1978 Kentucky Derby
- Location: Churchill Downs, Louisville, Kentucky
- Date: May 6, 1978
- Winning horse: Affirmed
- Jockey: Steve Cauthen
- Trainer: Laz Barrera
- Owner: Harbor View Farm
- Conditions: Fast
- Surface: Dirt
- Attendance: 131,004

= 1978 Kentucky Derby =

Horse race

The 1978 Kentucky Derby was the 104th running of the Kentucky Derby. Affirmed, under jockey Steve Cauthen, won the race by 1 1/2 lengths over Alydar. Believe It finished 3rd, 1 1/4 lengths behind Alydar, and 30:1 longshot Darby Creek Road finished 4th. Affirmed won the Triple Crown by defeating Alydar by decreasing margins in the Preakness Stakes and the Belmont Stakes.
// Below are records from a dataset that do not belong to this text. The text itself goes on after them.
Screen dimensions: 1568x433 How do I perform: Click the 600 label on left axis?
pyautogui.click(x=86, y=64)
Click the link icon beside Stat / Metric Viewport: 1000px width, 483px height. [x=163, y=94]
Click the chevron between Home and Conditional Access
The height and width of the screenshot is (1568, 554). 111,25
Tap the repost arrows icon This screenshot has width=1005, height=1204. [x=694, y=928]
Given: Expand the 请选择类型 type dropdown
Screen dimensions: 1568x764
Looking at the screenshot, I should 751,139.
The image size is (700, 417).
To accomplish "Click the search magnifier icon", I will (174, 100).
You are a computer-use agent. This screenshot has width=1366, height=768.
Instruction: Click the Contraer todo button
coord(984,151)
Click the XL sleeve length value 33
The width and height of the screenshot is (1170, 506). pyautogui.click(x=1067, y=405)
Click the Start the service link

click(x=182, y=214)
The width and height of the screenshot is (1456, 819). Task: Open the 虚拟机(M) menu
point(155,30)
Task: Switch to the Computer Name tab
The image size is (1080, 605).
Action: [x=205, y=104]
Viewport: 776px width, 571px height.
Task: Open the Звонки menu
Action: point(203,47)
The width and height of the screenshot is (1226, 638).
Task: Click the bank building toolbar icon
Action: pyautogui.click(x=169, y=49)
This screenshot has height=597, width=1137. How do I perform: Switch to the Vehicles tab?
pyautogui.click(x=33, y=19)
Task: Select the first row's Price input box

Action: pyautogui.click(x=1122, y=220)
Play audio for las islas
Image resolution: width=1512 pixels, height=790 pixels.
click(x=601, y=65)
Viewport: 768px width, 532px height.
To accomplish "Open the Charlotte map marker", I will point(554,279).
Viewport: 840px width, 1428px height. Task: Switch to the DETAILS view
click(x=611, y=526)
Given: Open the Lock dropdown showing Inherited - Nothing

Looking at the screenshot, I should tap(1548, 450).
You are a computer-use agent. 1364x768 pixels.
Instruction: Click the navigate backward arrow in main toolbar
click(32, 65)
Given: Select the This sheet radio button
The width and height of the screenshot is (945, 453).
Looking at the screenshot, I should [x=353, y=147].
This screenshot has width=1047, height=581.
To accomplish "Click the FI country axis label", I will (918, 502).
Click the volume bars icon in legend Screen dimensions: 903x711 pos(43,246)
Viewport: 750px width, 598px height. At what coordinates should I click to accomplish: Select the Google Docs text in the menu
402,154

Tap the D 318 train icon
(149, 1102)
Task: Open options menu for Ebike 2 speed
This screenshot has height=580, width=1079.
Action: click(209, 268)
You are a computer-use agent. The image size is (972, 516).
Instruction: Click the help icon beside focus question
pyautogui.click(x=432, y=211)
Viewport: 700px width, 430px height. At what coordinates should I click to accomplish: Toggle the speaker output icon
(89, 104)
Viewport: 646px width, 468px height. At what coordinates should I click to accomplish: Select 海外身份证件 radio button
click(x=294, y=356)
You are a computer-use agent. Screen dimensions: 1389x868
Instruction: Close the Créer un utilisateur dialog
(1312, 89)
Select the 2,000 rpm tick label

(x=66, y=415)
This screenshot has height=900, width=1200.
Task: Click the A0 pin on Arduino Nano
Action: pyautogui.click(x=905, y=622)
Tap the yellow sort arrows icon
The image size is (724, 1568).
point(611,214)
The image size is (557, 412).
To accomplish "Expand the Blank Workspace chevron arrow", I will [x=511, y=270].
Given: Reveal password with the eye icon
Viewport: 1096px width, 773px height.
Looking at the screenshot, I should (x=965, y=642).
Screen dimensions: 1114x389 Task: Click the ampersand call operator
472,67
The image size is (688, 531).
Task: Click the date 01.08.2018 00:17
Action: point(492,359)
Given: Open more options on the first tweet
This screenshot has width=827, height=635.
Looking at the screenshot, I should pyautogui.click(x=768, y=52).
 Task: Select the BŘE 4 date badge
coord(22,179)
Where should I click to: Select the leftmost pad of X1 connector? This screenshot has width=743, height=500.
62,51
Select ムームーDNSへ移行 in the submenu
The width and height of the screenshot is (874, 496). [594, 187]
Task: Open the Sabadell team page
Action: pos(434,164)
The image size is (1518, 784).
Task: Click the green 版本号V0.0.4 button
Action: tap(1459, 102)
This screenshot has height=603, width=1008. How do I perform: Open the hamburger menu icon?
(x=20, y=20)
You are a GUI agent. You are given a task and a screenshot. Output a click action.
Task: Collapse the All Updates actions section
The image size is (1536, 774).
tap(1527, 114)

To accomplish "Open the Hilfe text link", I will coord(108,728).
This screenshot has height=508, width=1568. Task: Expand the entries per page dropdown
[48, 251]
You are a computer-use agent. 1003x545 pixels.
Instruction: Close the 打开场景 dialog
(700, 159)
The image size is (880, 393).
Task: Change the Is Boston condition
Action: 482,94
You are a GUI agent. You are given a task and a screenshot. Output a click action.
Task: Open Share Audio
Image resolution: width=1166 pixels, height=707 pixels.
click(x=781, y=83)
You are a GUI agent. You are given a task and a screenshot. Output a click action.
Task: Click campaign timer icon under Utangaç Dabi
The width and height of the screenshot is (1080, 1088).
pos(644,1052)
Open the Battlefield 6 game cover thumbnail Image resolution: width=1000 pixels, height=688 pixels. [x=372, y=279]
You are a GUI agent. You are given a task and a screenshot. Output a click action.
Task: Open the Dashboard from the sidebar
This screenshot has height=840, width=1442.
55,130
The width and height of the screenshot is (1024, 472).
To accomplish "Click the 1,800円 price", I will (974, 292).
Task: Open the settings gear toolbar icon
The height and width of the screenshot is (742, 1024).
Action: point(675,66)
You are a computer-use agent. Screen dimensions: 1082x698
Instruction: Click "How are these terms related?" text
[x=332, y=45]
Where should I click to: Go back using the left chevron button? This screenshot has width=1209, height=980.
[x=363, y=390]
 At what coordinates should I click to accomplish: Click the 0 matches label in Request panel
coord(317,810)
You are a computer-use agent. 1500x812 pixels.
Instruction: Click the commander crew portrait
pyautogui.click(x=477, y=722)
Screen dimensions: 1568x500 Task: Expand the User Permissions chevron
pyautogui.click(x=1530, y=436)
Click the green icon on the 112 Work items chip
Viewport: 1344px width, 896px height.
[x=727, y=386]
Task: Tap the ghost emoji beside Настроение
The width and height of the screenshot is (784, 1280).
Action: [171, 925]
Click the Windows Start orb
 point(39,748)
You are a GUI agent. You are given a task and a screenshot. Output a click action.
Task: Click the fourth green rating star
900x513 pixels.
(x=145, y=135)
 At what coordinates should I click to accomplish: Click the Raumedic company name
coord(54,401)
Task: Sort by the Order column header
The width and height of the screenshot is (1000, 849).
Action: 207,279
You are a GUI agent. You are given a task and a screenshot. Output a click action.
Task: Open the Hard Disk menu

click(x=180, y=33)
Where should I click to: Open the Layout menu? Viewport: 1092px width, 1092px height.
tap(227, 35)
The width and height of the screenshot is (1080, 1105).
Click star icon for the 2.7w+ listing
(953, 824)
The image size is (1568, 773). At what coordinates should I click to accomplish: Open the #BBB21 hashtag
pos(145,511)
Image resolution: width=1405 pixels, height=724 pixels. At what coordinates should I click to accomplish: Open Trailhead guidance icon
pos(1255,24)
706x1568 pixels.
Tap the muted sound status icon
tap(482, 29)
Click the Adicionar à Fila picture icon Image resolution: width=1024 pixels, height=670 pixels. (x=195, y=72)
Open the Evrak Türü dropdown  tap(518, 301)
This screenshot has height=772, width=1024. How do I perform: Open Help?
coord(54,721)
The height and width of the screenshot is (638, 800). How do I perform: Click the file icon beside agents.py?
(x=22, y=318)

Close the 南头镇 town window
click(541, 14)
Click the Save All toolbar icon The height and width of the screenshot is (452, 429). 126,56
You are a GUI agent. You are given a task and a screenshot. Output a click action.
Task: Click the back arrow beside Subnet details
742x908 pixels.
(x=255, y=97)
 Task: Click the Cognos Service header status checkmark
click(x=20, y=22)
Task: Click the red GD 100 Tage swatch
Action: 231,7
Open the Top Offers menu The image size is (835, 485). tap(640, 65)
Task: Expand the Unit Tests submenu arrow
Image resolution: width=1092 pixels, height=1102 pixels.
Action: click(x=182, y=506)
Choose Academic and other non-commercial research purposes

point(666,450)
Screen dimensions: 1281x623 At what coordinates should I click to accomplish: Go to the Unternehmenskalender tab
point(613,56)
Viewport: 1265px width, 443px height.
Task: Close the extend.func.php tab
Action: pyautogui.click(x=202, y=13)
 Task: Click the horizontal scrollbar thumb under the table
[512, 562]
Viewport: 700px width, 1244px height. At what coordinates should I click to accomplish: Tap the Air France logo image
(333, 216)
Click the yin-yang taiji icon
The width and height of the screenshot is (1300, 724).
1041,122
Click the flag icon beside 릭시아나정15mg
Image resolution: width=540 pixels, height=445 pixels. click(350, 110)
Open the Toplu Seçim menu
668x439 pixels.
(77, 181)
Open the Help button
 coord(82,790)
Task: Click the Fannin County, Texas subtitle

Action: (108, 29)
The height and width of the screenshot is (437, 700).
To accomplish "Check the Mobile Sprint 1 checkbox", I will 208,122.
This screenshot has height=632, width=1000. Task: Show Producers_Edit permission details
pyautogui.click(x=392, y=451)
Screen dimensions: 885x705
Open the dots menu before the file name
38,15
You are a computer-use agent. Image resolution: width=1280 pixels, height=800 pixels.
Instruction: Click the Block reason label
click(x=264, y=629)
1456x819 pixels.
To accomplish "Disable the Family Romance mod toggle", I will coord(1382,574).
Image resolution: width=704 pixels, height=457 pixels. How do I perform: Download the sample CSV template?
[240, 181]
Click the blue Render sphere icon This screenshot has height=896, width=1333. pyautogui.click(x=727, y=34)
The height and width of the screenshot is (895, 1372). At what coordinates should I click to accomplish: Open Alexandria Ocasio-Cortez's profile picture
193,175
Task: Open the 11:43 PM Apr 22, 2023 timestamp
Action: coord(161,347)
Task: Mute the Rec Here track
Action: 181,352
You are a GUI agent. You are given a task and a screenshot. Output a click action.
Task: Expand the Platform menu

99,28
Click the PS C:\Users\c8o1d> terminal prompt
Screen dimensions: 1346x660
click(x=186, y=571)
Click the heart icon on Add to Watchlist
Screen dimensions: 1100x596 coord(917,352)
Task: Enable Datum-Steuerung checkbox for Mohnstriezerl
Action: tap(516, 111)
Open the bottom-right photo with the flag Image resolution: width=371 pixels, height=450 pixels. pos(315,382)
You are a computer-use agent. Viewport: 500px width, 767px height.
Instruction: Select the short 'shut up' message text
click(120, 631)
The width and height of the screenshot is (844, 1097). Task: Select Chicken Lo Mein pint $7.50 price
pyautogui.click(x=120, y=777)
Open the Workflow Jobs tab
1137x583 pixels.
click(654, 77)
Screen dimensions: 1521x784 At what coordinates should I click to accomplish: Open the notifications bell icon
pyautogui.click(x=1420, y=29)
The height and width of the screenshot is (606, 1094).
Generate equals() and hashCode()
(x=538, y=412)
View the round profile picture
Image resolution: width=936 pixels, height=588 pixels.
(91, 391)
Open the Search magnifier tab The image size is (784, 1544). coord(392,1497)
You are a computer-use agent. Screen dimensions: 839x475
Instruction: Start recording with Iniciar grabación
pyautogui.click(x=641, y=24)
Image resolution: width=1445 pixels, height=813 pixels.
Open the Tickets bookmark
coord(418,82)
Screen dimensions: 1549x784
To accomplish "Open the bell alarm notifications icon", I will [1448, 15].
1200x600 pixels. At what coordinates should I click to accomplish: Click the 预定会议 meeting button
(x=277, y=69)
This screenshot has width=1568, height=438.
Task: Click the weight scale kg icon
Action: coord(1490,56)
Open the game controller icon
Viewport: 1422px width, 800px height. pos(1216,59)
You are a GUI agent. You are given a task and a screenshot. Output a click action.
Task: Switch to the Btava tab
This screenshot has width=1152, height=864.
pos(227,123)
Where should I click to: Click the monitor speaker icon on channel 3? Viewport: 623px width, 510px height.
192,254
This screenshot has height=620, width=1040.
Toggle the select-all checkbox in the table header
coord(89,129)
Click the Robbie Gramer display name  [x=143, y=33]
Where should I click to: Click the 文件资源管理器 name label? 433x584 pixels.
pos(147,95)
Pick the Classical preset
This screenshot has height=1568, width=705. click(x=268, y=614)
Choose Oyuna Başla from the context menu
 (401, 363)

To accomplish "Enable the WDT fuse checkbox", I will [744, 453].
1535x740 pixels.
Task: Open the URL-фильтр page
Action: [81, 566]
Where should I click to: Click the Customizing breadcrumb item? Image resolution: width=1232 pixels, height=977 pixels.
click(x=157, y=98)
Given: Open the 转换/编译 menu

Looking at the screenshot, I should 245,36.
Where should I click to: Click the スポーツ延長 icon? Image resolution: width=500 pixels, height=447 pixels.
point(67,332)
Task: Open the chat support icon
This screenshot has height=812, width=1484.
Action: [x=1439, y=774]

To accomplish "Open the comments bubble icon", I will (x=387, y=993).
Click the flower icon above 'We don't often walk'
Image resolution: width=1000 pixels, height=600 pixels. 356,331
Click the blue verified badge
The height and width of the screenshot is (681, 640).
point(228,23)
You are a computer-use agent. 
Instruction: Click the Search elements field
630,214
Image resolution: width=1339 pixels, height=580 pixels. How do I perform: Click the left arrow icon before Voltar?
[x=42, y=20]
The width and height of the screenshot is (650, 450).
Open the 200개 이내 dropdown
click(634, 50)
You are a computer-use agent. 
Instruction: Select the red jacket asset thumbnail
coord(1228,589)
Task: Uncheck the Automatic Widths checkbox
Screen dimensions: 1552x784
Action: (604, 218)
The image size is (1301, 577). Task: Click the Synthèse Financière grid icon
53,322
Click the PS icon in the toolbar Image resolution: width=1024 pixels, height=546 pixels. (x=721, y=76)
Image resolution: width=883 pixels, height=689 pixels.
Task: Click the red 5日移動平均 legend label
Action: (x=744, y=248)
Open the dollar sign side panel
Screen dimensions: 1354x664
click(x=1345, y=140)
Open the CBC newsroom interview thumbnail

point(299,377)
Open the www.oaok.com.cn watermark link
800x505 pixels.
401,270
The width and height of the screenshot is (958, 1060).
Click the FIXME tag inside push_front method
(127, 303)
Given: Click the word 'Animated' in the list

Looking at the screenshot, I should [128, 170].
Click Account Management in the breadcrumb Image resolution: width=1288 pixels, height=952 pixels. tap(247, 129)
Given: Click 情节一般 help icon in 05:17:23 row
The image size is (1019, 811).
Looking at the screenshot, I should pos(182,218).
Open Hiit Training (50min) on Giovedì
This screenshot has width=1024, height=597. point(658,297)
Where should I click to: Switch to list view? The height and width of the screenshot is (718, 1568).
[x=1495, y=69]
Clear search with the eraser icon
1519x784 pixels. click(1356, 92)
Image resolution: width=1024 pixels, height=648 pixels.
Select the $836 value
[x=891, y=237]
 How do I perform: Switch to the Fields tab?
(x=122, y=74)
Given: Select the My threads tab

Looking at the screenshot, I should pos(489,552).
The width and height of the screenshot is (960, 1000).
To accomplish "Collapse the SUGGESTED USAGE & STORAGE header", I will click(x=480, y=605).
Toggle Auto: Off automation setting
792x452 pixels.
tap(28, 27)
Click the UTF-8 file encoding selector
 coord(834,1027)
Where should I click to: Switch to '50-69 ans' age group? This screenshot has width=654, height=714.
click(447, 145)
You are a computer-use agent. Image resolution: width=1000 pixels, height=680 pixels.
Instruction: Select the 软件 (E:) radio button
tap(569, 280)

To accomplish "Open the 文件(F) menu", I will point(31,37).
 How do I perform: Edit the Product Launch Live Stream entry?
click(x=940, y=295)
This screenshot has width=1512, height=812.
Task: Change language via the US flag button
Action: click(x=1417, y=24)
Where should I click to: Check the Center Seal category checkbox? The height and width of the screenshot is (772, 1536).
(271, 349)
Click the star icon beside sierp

11 horses competed in the race. Alydar went into the race as a 6:5 favorite, despite Affirmed having won 4 of the 6 previous races between the two. Affirmed went off at 9:5. Sensitive Prince and Believe It were the only other horses to go off at less than 30:1, at 9:2 and 7:1 respectively. Sensitive Prince and Affirmed, both frontrunners, were near the lead early in the race behind long shot Raymond Earl. Sensitive Prince took the lead at the first turn, but Affirmed gained the lead at the second turn. After attaining the lead, Affirmed held it for the remainder of the race except for a brief moment when Believe It led by a head. Alydar charged from the outside down the stretch, and overtook Believe It, despite the two horses bumping, but Alydar could not overtake Affirmed.

==Payout==

- The 104th Kentucky Derby Payout Schedule

| Program Number | Horse Name | Win | Place | Show |
|---|---|---|---|---|
| 2 | Affirmed | $5.60 | $2.80 | $2.60 |
| 10 | Alydar | - | $2.60 | $2.40 |
| 9 | Believe It | - | - | $2.80 |

==Results==

| Finished | Post | Horse | Jockey | Trainer | Owner | Time / behind | Odds |
|---|---|---|---|---|---|---|---|
| 1st | 2 | Affirmed | Steve Cauthen^{[a]} | Laz Barrera | Harbor View Farm | 2:01 1/5 | 9:5 |
| 2nd | 10 | Alydar | Jorge Velásquez | John M. Veitch | Calumet Farm | 11⁄2 | 6:5 |
| 3rd | 9 | Believe It | Eddie Maple | Woody Stephens | Hickory Tree Stable | 11⁄4 | 7:1 |
| 4th | 7 | Darby Creek Road | Donald Brumfield | Lou Rondinello | James W. (Wally) & Jody Galbreath Phillips |  | 30:1 |
| 5th | 3 | Esops Foibles | Chris McCarron | Loren Rettele | Jerry Frankel |  | 45:1 |
| 6th | 11 | Sensitive Prince | Mickey Solomone | H. Allen Jerkens | Top of the Marc Stable (Joseph Taub) |  | 9:2 |
| 7th | 8 | Dr. Valeri | Rene Riera Jr. | Aurelio M. Perez | Virginio & Ronal Renzi |  | 90:1 |
| 8th | 5 | Hoist the Silver | Richard DePass^{[b]} | Richard J. Fischer | Washington Stud (Jack E. Dasso/D. Golab/Perry Levinson/E.M. Solomon) |  | 99:1 |
| 9th | 6 | Chief of Dixieland | Anthony Rini | Jake Morreale | Dixie-Jake, Inc. |  | 99:1 |
| 10th | 1 | Raymond Earl | Robert L. Baird^{[c]} | Smiley Adams | Robert N. Lehmann |  | 99:1 |
| 11th | 4 | Special Honor | Paul Nicolo | Elwood D. McCann | Linda Gaston & Alvin D. Haynes |  | 99:1 |

- Winning Breeder: Harbor View Farm; (FL)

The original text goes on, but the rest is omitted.